Toxoplasma gondii, a protozoan parasite, undergoes a complex and poorly understood developmental process that is critical for establishing a chronic infection in its intermediate hosts. Here, we applied single-cell RNA-sequencing (scRNA-seq) on >5,400 Toxoplasma in both tachyzoite and bradyzoite stages using three widely studied strains to construct a comprehensive atlas of cell-cycle and asexual development, revealing hidden states and transcriptional factors associated with each developmental stage. Analysis of SAG1-related sequence (SRS) antigenic repertoire reveals a highly heterogeneous, sporadic expression pattern unexplained by measurement noise, cell cycle, or asexual development. Furthermore, we identified AP2 IX-1 as a transcription factor that controls the switching from the ubiquitous SAG1 to rare surface antigens not previously observed in tachyzoites. In addition, comparative analysis between Toxoplasma and Plasmodium scRNA-seq results reveals concerted expression of gene sets, despite fundamental differences in cell division. Lastly, we built an interactive data-browser for visualization of our atlas resource.

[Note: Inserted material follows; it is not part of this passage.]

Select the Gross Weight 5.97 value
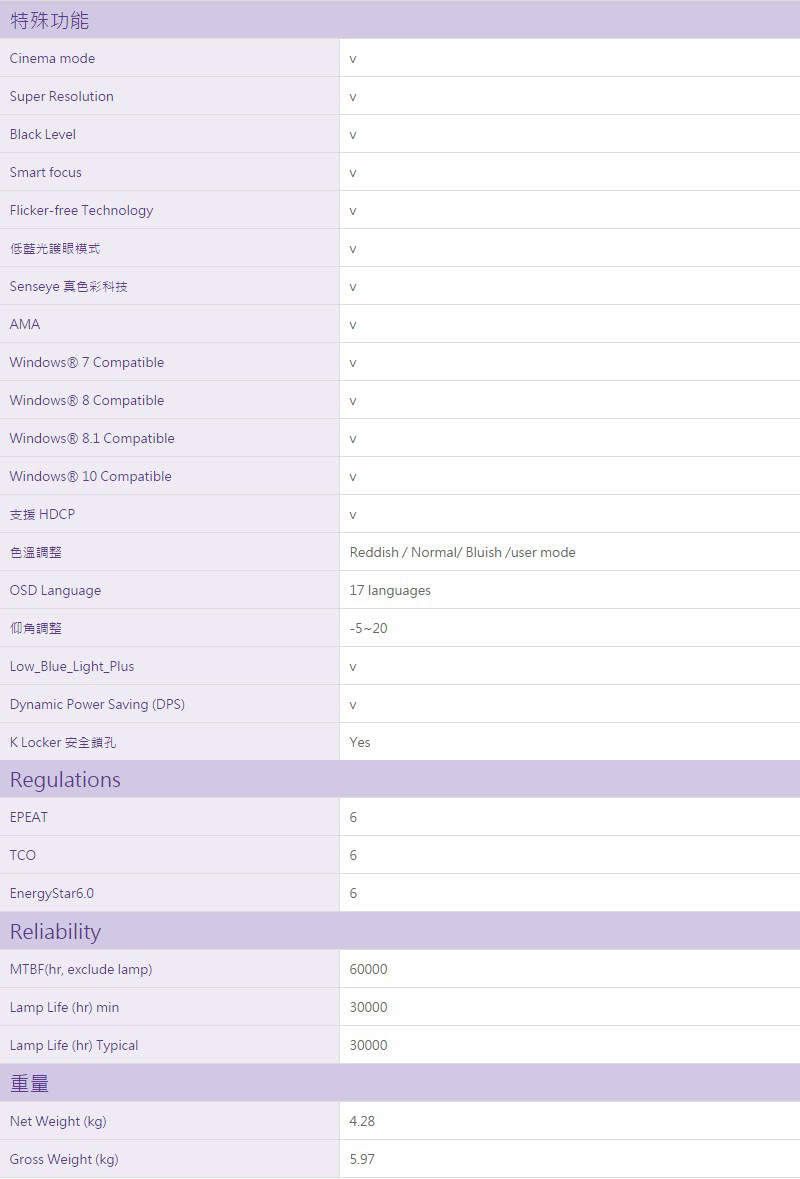Viewport: 800px width, 1179px height. coord(362,1159)
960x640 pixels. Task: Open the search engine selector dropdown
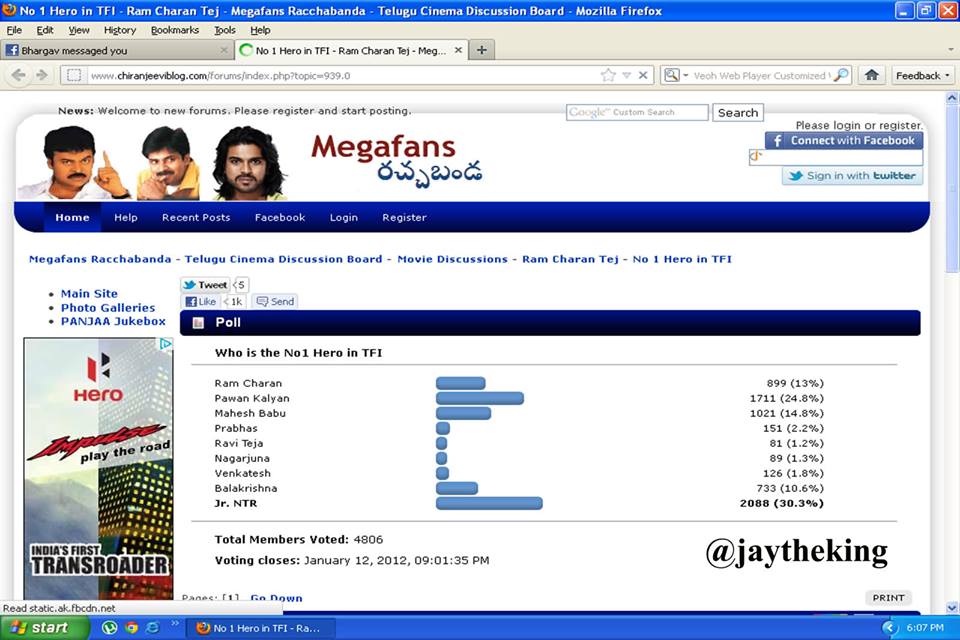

Cells were sorted with FACS in 384-well plates. Smart-seq2 and Nextera library preparation were performed as previously described and the resulting libraries were sequenced on NovaSeq 6000 using 2x150 bp paired-end sequencing. BCL output files from sequencing were converted into gzip compressed FastQs via a modified bcl2fastq demultiplexer which is designed to handle the higher throughput per sequencing run. To generate genome references with spike-in sequences, we concatenated ME49 or RH genome references (version 36 on ToxoDB) with ERCC sequences. The raw fastq files are aligned to the concatenated genomes with STAR aligner (version 2.6.0c) using the following settings: “--readFilesCommand zcat --outFilterType BySJout --outFilterMutlimapNmax 20 --alignSJoverhangMin 8 --alignSJDBoverhangMin 1 --outFilterMismatchNmax 999 --outFilterMismatchNoverLmax 0.04 --alignIntronMin 20 --alignIntronMax 1000000 --alignMatesGapMax 1000000 --outSAMstrandField intronMotif --outSAMtype BAM Unsorted --outSAMattributes NH HI AS NM MD --outFilterMatchNminOverLread 0.4 --outFilterScoreMinOverLread 0.4 --clip3pAdapterSeq CTGTCTCTTATACACATCT --outReadsUnmapped Fastx”. Transcripts were counted with a custom htseq-count script (version 0.10.0, https://github.com/simon-anders/htseq) using ME49 or RH GFF3 annotations (version 36 on ToxoDB) concatenated with ERCC annotation. Instead of discarding reads that mapped to multiple locations, we modified htseq-count to add transcript counts divided by the number of genomic locations with equal alignment score, thus rescuing measurement of duplicated genes in the Toxoplasma genome. Parallel jobs of STAR alignment and htseq-count were requested automatically by Bag of Stars (https://github.com/iosonofabio/bag_of_stars) and computed on Stanford high- performance computing cluster Sherlock 2.0. Estimation of reads containing exonic and intronic regions is computed with Velocyto estimation on the BAM output files and requested automatically by Bag of Velocyto (https://github.com/xuesoso/bag_of_velocyto) on Sherlock 2.0. Gene count matrix is obtained by summing up transcripts into genes using a custom python script. Scanpy velocyto package is then used to estimate transcriptional velocity on a given reduced dimension. Parameters used for generating the results are supplied as supplementary python scripts. Sample code to generate the analysis figures are provided in supplementary jupyter notebooks.